TASK DETAILS:
From the entries below, tally the lines with "entry" in them and reply with that figure only.

** Opening ENTRIES SUPPLIED block **

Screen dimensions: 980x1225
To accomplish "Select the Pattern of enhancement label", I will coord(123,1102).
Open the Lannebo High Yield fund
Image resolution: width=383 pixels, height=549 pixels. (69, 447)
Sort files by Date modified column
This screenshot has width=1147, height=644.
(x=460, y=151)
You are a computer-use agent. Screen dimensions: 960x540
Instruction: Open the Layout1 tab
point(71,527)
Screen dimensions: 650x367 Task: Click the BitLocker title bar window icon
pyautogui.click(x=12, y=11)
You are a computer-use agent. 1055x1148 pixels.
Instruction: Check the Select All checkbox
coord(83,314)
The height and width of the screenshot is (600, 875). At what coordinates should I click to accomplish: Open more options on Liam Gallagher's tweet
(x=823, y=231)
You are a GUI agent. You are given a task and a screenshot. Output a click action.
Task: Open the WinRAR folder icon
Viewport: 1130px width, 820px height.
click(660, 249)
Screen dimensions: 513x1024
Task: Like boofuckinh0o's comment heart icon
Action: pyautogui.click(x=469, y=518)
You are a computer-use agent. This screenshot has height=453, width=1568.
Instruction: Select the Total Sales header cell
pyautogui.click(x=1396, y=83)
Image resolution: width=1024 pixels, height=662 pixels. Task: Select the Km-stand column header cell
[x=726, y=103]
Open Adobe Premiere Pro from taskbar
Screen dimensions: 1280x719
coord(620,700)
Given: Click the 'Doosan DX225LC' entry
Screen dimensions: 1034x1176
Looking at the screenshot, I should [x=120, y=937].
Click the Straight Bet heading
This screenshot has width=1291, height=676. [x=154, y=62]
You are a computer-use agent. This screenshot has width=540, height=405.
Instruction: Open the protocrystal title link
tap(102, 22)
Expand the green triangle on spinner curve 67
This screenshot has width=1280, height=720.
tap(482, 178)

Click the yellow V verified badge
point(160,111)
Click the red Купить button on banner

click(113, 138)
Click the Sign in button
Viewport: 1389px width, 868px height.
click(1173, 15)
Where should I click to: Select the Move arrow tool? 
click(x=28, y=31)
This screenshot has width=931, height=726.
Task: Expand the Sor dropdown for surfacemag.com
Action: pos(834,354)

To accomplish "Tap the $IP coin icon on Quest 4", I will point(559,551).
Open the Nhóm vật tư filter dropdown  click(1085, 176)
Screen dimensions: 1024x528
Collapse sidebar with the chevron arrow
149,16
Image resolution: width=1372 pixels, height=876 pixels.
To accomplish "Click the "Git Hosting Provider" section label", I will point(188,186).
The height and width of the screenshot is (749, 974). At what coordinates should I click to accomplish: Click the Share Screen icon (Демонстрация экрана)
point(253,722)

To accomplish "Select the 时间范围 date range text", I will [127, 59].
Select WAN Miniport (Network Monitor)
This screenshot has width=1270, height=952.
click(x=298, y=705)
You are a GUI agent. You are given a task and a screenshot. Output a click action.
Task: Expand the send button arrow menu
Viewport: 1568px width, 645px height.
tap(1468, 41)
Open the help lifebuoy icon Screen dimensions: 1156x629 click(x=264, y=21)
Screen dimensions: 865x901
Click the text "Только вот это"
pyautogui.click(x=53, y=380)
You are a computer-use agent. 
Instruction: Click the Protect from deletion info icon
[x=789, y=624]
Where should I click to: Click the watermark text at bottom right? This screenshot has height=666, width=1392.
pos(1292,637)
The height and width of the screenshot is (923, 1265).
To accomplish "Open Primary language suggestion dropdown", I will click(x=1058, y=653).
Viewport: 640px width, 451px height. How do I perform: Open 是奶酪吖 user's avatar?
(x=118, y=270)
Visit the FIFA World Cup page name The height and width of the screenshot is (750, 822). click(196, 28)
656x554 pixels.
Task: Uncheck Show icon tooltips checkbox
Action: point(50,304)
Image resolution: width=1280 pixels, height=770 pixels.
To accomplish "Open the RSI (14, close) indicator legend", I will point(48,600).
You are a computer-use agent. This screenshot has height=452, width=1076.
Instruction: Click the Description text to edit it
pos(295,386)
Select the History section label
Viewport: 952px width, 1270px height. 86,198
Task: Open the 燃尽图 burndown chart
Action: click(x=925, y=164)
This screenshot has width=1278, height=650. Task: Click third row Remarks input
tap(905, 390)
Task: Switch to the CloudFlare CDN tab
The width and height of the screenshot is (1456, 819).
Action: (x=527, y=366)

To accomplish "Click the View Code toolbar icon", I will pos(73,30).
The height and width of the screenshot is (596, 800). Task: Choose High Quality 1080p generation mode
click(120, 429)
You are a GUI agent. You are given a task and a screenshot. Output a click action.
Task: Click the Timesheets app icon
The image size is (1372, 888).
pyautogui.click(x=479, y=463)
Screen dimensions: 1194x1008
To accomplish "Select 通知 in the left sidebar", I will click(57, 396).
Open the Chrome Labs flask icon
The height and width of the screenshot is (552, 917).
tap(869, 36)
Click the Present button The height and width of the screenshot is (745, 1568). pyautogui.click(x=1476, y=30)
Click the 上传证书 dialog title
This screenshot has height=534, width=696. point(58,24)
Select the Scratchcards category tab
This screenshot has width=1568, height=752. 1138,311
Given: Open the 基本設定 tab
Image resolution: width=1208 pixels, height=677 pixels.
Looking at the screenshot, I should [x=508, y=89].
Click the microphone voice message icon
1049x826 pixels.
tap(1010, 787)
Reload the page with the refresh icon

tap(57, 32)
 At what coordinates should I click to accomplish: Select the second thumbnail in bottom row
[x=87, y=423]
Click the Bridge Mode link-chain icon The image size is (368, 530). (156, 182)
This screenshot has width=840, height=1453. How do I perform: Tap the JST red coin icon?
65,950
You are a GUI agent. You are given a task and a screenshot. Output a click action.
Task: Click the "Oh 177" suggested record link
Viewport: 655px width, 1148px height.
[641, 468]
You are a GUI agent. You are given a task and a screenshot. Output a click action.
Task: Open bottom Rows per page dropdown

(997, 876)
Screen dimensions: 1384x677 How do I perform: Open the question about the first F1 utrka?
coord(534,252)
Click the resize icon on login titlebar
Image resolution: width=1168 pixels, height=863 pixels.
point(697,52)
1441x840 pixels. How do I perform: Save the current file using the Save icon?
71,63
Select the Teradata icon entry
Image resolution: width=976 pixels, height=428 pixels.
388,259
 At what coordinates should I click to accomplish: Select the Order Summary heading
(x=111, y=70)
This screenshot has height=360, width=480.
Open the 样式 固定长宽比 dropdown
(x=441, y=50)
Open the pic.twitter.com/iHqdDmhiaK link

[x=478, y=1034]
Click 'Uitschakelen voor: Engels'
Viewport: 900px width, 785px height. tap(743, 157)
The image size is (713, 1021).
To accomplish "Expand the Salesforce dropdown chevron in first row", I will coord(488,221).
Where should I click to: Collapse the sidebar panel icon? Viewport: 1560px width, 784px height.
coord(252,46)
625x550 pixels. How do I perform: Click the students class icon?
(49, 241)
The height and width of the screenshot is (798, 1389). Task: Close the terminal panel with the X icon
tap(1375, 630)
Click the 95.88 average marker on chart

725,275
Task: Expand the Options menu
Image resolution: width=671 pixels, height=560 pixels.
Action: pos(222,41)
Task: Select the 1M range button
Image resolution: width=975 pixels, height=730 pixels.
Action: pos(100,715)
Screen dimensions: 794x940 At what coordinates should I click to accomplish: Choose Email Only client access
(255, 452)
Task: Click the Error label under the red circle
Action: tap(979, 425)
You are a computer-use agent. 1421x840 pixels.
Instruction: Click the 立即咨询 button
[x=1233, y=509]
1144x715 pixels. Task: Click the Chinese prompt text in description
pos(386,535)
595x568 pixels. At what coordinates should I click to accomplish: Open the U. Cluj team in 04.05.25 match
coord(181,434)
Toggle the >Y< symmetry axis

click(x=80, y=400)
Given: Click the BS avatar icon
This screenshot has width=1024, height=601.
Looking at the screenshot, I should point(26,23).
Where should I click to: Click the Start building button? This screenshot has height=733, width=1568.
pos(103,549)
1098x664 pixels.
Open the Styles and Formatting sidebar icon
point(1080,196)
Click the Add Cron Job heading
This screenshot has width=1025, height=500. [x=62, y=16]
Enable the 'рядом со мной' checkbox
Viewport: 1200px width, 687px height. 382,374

** Closing ENTRIES SUPPLIED block **

SOLUTION FOR THIS TASK:
2